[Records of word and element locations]
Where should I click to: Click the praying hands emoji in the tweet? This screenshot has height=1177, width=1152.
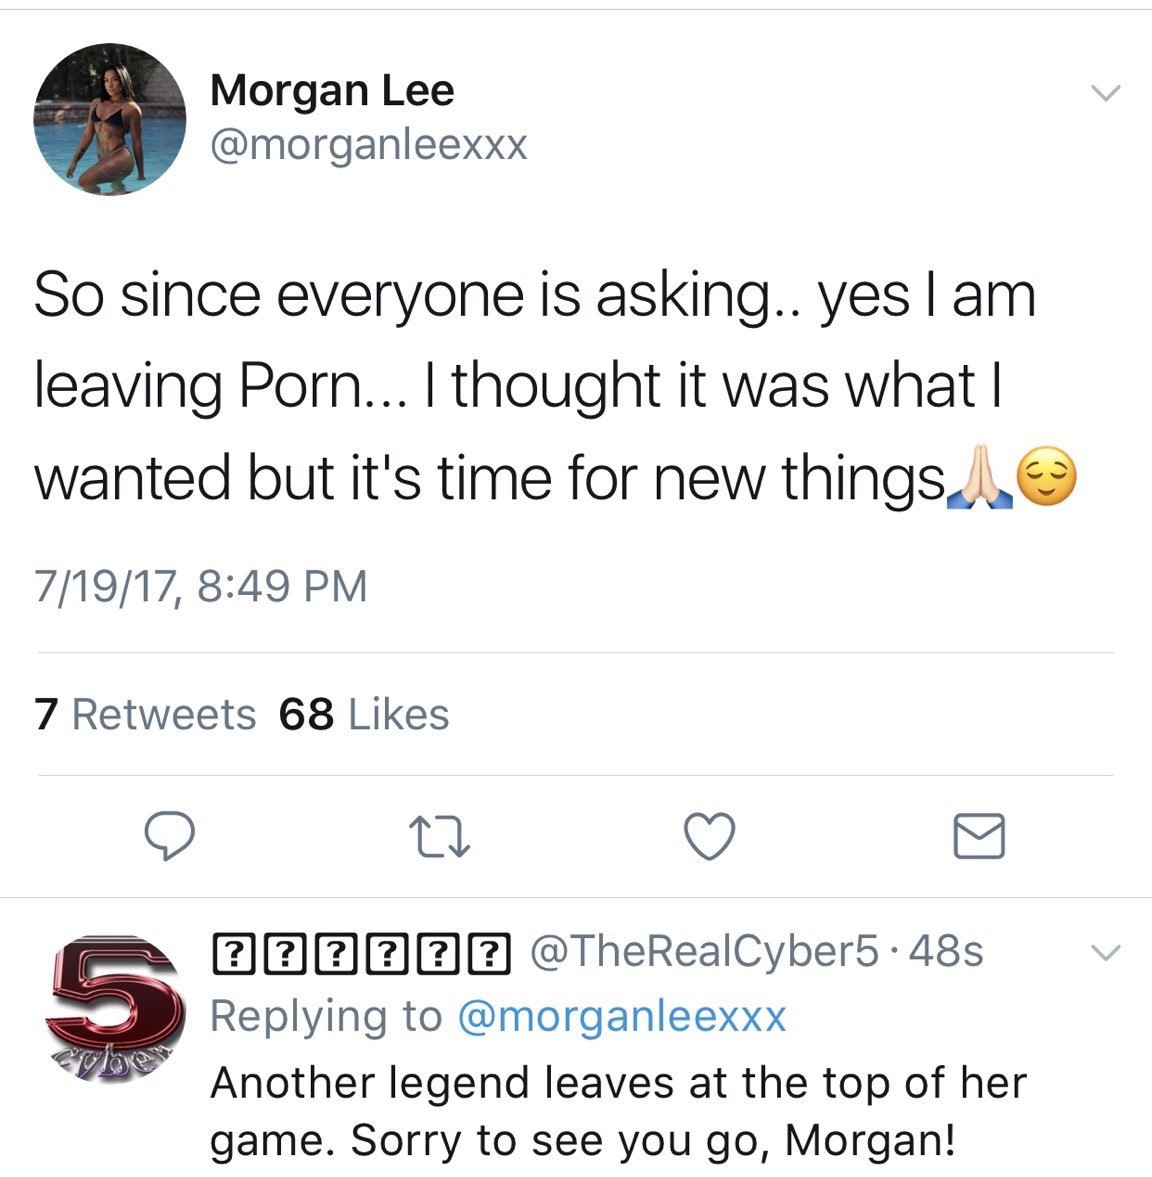pos(981,480)
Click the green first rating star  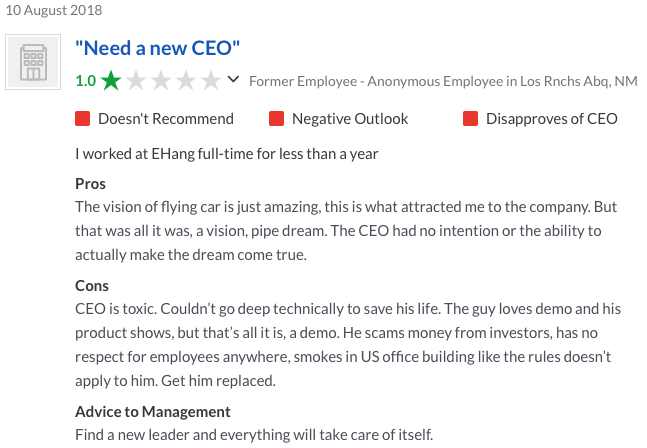point(111,80)
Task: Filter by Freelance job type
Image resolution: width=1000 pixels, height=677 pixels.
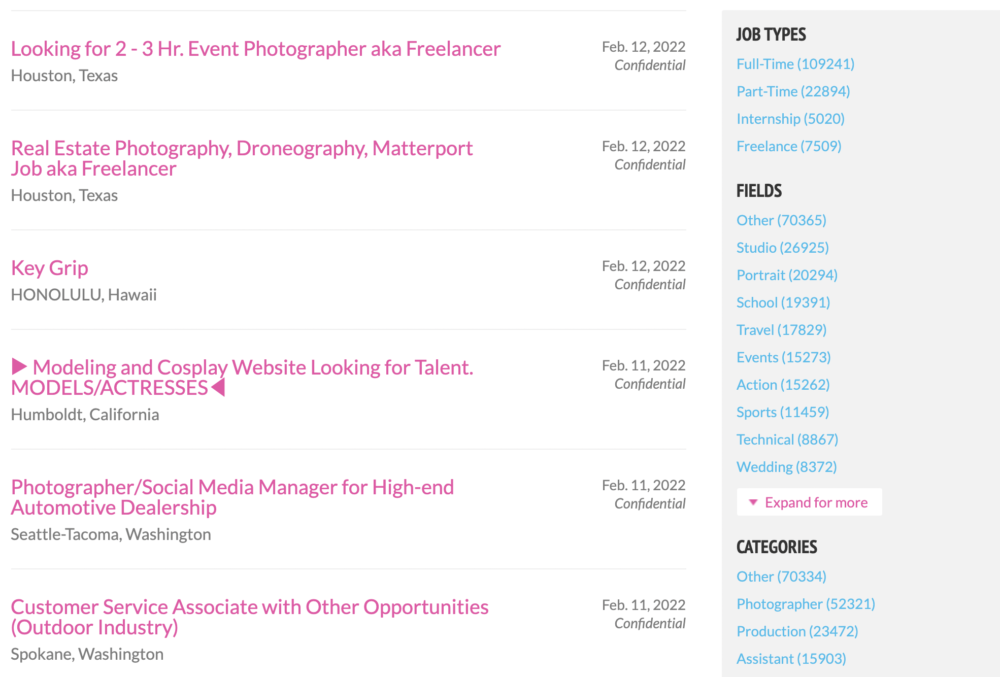Action: [788, 146]
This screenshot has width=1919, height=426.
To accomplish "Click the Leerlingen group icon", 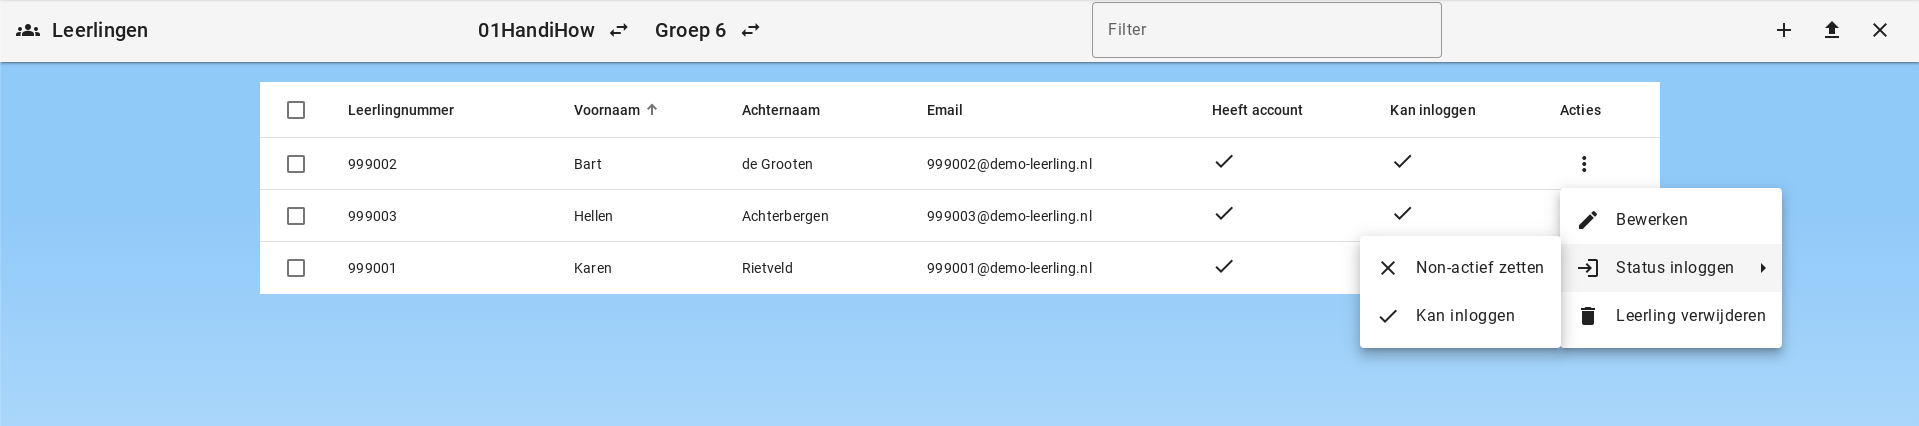I will [x=28, y=30].
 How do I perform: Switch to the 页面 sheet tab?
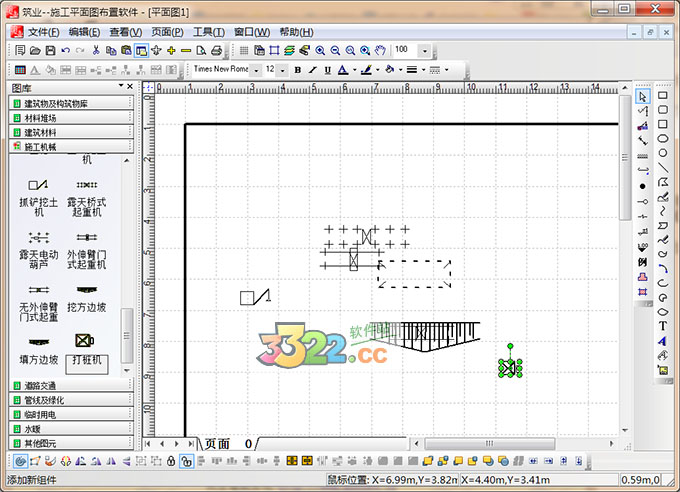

> **The task**
Which lines in the material above contain the string "height", with case counting? Copy each of those lines in full.

> **Full answer**
Where should I click to: Click the praying hands emoji in the tweet? This screenshot has height=1177, width=1152.
Image resolution: width=1000 pixels, height=677 pixels.
This screenshot has width=1919, height=426.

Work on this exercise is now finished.